Top 13 of 2013, Day #1: Finding Nemo

Day #1: February 10, 2013

I've lived in Connecticut my entire life. I've seen lots of snow. I've met snowmen taller than me, I've fallen into fresh snow that reached nearly to my waist, I've spent hours ignoring the frost on my fingers because I just had to stay outside.

WHEN I WAS A CHILD.

Front door snow drift. Literally taller than me.
The snow is always a lot deeper when you're only a a few feet tall yourself, so when it happens as an adult, it's a lot more significant. Larger than life snowmen, snowbanks that blanket your house, and hours of shoveling just to get to your mailbox - that was the Blizzard of 2013.

Winter Storm Nemo was significant.

It was so significant, in fact, that my MOTHER picked up a shovel. She doesn't do winter snow removal regularly, but my dad wasn't feeling well, and the plows weren't coming, and damn it! after three days stuck in the house with us, there was no way in hell she was getting marooned there forever.
The end of the driveway...and beginning of an unplowed street.





The shovel didn't help much at first. The snowblower was available, but it's just the kind of heavy machinery that neither my mom nor I should ever be allowed to operate. I actually wondered if it would be faster to just wait for July to come, but we dug out eventually. We even shoveled the roof. (Admittedly, this feat wasn't all that impressive when you consider that the drifts made the distance between ground and roof considerably shorter, but we also approached it from the deck.)

Mailbox: the only clue as to where the yard began.


In the end, I believe we spent four days cut off from all humanity. We never lost electricity. Our cupboards were not bare. The DVR had plenty of shows to catch up on.

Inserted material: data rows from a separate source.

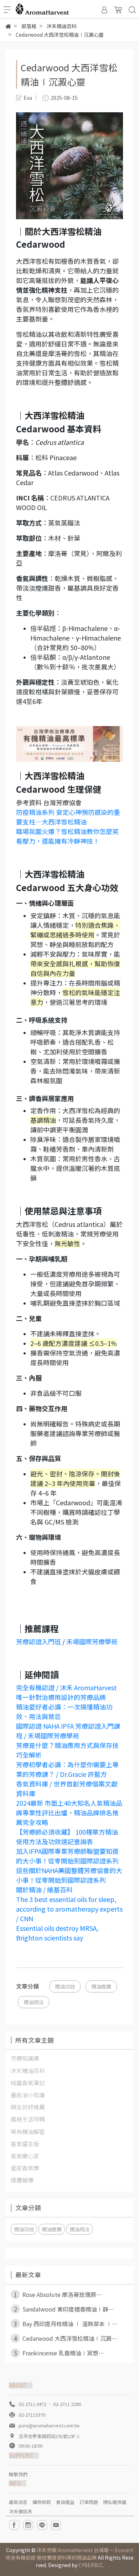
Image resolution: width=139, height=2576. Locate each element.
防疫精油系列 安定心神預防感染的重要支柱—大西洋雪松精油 (68, 816)
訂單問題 (88, 2502)
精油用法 (33, 2002)
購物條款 (41, 2502)
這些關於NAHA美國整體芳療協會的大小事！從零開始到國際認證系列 (69, 1875)
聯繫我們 (18, 2474)
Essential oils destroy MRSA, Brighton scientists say (57, 1932)
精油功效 (65, 1986)
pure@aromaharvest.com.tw (49, 2425)
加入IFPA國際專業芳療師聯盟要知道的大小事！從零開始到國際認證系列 (67, 1855)
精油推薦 (101, 1986)
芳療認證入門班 (38, 1641)
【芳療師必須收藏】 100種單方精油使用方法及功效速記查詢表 (67, 1836)
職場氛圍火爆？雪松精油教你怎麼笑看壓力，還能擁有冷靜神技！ (67, 836)
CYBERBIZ (90, 2565)
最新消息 (18, 2502)
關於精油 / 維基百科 (44, 1889)
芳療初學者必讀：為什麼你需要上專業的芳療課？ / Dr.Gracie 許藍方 (67, 1769)
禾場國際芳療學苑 (92, 1641)
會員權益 (65, 2502)
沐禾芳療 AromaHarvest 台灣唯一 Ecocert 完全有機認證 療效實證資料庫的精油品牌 (69, 2553)
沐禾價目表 (20, 2511)
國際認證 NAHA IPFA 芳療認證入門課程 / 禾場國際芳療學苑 (68, 1730)
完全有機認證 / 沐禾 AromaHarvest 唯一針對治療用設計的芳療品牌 (66, 1692)
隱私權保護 (114, 2502)
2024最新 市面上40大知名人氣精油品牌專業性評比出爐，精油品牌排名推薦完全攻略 (69, 1812)
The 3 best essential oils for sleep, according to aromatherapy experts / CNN (69, 1908)
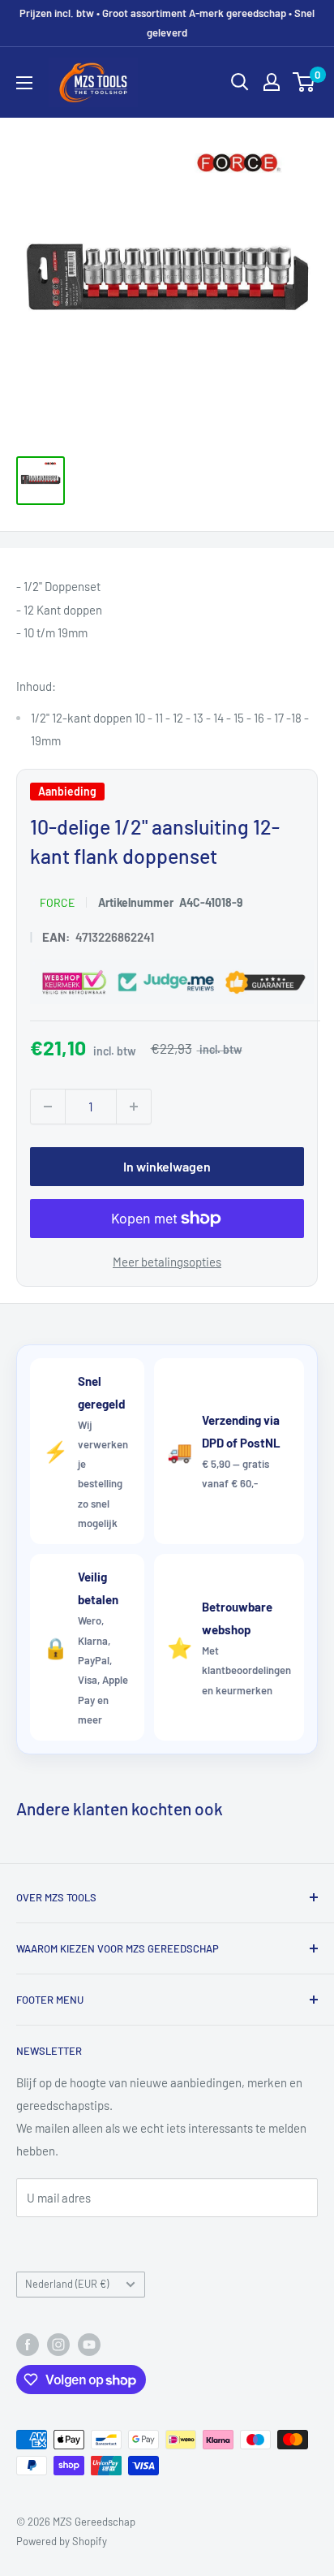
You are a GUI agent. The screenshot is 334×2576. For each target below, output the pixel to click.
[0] (304, 82)
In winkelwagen (167, 1165)
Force (57, 901)
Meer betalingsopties (167, 1260)
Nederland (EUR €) (67, 2283)
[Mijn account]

It won't be long before people start doubting just how significant the storm was. People will naturally begin exaggerating, and the truth of our 40 inches will be melted by claims of six feet or more. Our four days of wilderness (and the pioneer weeks that followed, in which our street became one narrow tunnel) will be bested by those who were without contact for weeks on end. But I won't forget how significant it was. I know it was a big deal, and no snowfall totals can compare to the simple way that I knew this storm was different:





Because my mother picked up a shovel.
While my mom shoveled, I built a snowman.